In a real sense, the Utah bigamy statute reflects these same principles. To be sure, it deals with multiple marriages rather than a single marriage, and the crime is defined as a felony rather than a misdemeanor, and the unlicensed marriage is void rather than valid. But the basic idea is the same: the state both recognizes the multiple dimensions of marriage, and asserts its power to regulate the outer limits of the institution as a real fact in the world and not only a set of licensing requirements or tax consequences.

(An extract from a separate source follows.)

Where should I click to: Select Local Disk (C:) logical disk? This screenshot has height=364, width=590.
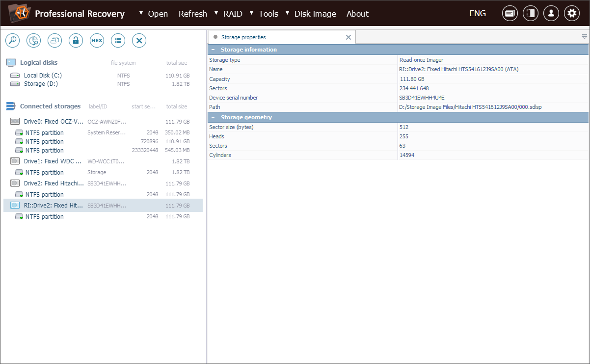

It’s also significant, if only as a social datum, that this delicate status quo in the jockeying between state authority and cultural meaning has at least generally been respected on all sides. Thus, quite apart from state law, most priests, rabbis, and ministers will, except in extraordinary circumstances, refuse to preside over “merely religious” weddings, even in traditions in which the idea of such purely religious marriages would be theologically coherent. And I have always found it fascinating that most (albeit not all) gay couples who formalized their relationships even before the spread of same-sex marriages chose to call their rituals “commitment ceremonies” or the like rather than “marriages.” These would fight for the right to a state-recognized marriage. But, in the meantime, many of them (again, only many, not all) felt that using the term marriage without the legal recognition of that marriage would (even if they felt married) be to participate in a sort of make-believe.
Thus, if (a big if) the state has a compelling interest in prohibiting polygamy even against religiously-motivated objectors, then it has that same compelling interest whether the parties to the marriage try get a state license or not. The meaning of marriage is multidimensional, and liable to fracture at any instant, but the state is not overstepping its bounds by trying to keep it tied together.
Should it matter, as the district court thought it did, that most “private” multiple marriages in Utah are religiously-framed (“religious cohabitation” in the court’s lingo)? Not really. They could just as easily be secular. And should it matter that the statute doesn’t touch simple adultery or Hefneresque arrangements? No. Adultery betrays marriages, and the state confronts the private and public consequences of such betrayal in various ways. But adultery does not challenge the meaning of marriage. And consensual complex arrangements might raise the state’s interest (if any, or such as it is) in private sexual relations, but do not implicate — as the Utah bigamy statute does — the state’s very different interest in defining the outer limits of a public institution that is a crucial piece of our society’s common cultural capital.